[start of Text excerpt]
Abram’s brother Nahor survived these events and remained in the land of the Chaldeans.  Nahor married Milcah and conceived Bethuel who fathered a.o. Laban, the father of Rachel and Leah.

 

After these dramatic events, GOD called Abram to “lech lecha”, to boldly go to the Promised Land.  Abram took his father Terah and his nephew Lot with him and departed from Ur to Haran en-route to Canaan.  They delayed in Haran and that is where Terah died.  After Terah’s passing away, Abram, Sarai and Lot continued their trek.

 

Abram took possession of the Promised Land, but a drought and famine tested his faith.  Yielding, Abram moved his party to Egypt and infamously and not for the last time either, denied that Sarai was his wife.  Sarai must have been an exceptional beauty in-spite of her age as first the Pharaoh and later on Abimeleck, desired her as a wife.  When Pharaoh fell in love with Sarai, she must have been about 66-67 years old, maybe slightly older.  For Pharaoh unintended adultery, Egypt was struck by plagues as a foreshadow of what transgressed 5 centuries later in Moses’ days.  Pharaoh’s return of Sarai to Abram was a clear signal for them to return to Canaan.
[end of Text excerpt]
— What you are asked to do —
Write the next part of the passage on Abram's journey, starting after its last sentence about Sarai's return.
[start of Raw data]
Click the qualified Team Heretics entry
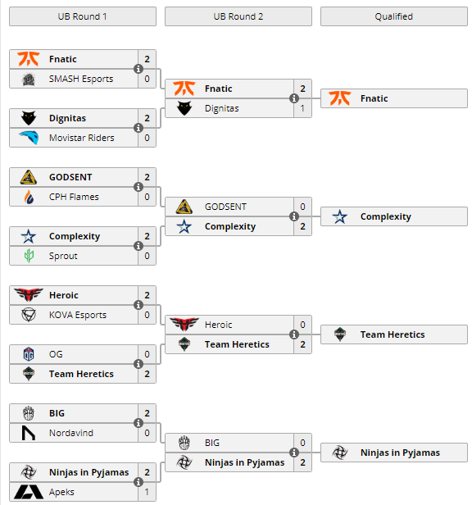Screen dimensions: 472x505 tap(394, 334)
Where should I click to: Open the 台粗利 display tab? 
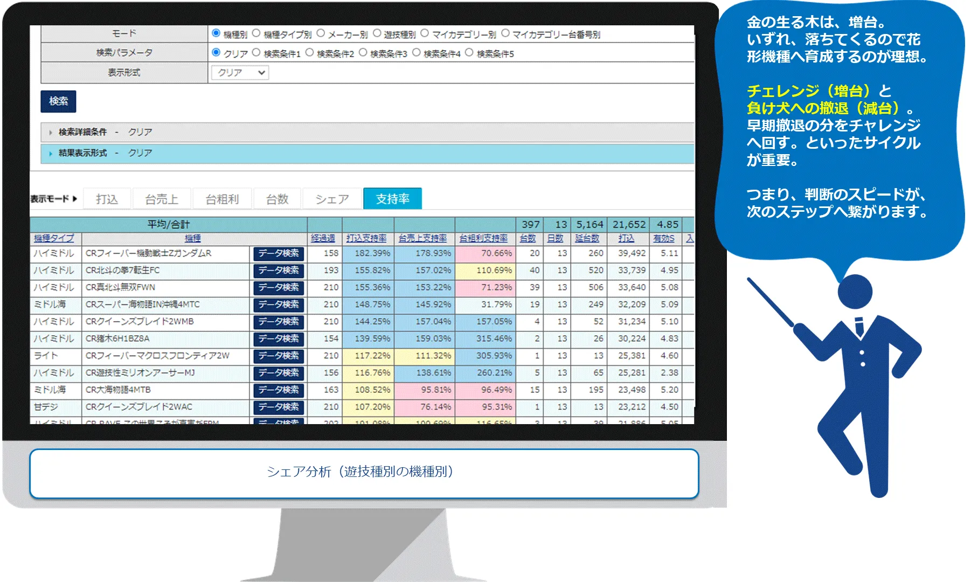tap(222, 199)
[end of Raw data]
— Output below —
 

The move to Egypt also opened another pit of snakes in Abram’s life with lingering effect that endures to this day:  Hagar, an Egyptian princess was given to Sarai as a slave.  Pharaoh said that it will be better for her to be a slave in Abram’s house than being a princess in Egypt.  We now know that later in Abram’s life, in another moment of little faith, Sarai convinced Abram to father Ismail with Hagar.  Their family life and indeed all of humanity’s unfolding history has never been the same since.  Whilst this son, is Abrahams’ first-born, he is and was not the son of the Covenant.  Ismail’s descendants still demand what they perceive to be the right of the first-born and the resentment of Hagar towards Sarah and Isaac is as alive today as it has been when Sarah first demanded that Abraham expelled them.

 

Upon their arrival in the Promised Land, Abram gave the choice of grazing range to Lot.  Lot chose the Southern plains and eventually settled in Sodom for reasons of personal safety.  Abram ventured North and settled at Mamre.  Before moving to Sodom, Lot got raided along with the cities of Sodom and Gomorrah by 5 kings coming from the East.  As they captured Lot, Abram pursued them and liberated his nephew as well as all the other captives and the loot.  This rescue most certainly placed both Abram and Lot on a good footing with these cities.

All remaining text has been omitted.